Mon cheval m'attendait toujours à l'entrée de la ville. Couvert de sang noir, dont le mien coulant de mon bras, je m'avançais vers lui. Il s'affola légèrement mais j'attrapai et tira d'un coup sec sur sa bride pour le calmer, avant de me remettre en selle et de reprendre la route, m'éloignant de cette ville maintenant habitée par ces abominations dont j'ignore le nom. Je n'avais pas non plus cherché à leur en donner. Cela n'avait pas d'importance. Tout ce que je souhaitai, c'était reprendre ma route. Sans but apparent, sans destination. Juste la route et moi.

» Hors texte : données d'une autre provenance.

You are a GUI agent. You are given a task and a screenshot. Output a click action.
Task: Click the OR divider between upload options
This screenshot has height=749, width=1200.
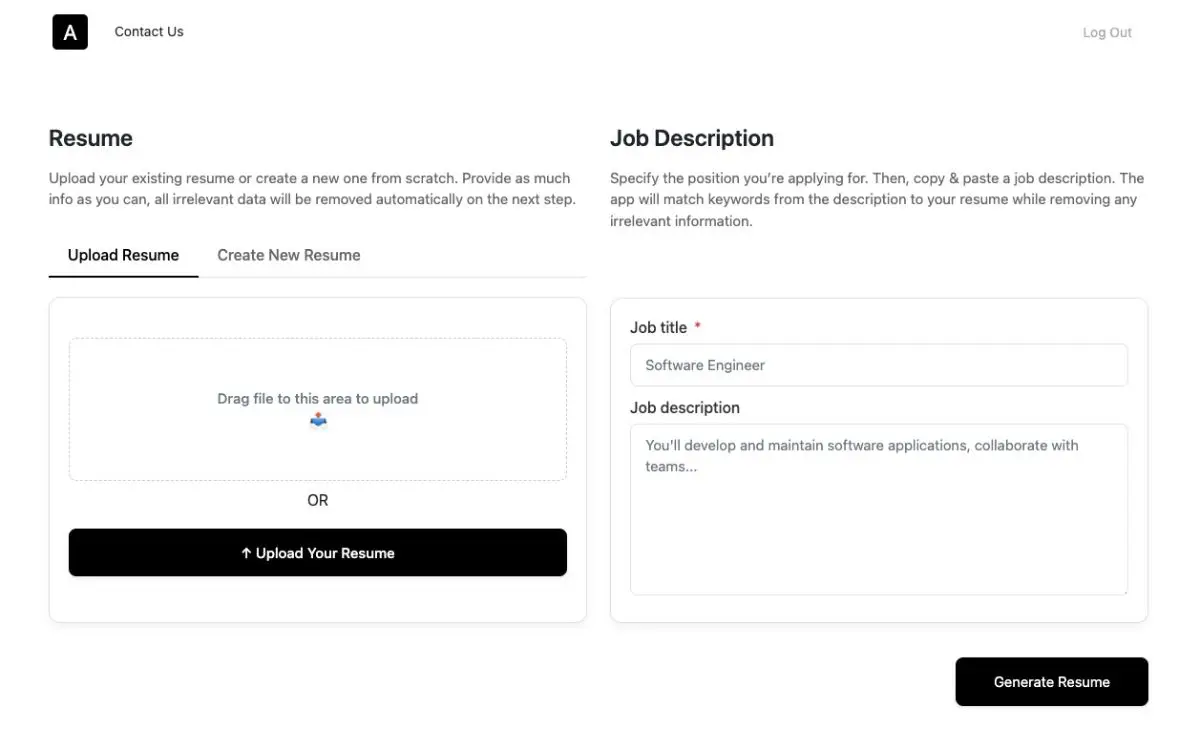pos(317,500)
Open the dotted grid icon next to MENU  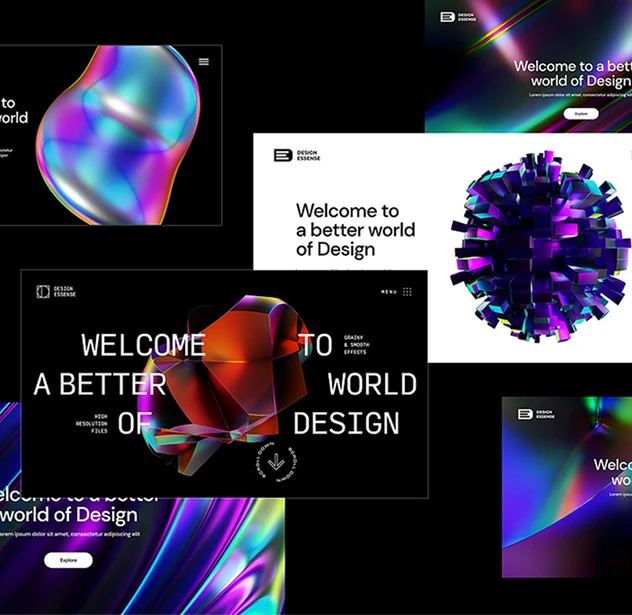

Ce n'était pas la première femme voilée que je rencontrais dans les terres mortes. Chacune avait un ou plusieurs de ces gardiens en armure avec elle. Chacune avait souhaité faire de moi une sorte de messager ou de héraut, voire son nouveau gardien. Mais à chaque fois, une pulsion en moi me forçait à mettre un terme à leur vie. Quelque chose de plus fort que le son de leur voix. Peut-être était-ce cela mon rôle dans cet enfer. Elles réveillaient en moi quelque chose. Des sensations. Des impressions que je ne ressentais pas, d'habitude. Je n'ai jamais demandé à l'une d'entre elles qui elles étaient. Ce qu'elles étaient. Je me contentais de les tuer, ainsi que ceux qui les entouraient. Mais dans quel but ? J'étais incapable de répondre à cette question que je me posais à moi-même. Qui sait ? Il n'y avait peut-être pas de but derrière tout cela. En attendant, je continuais.

Je continuais d'errer seul dans les Terres Mortes.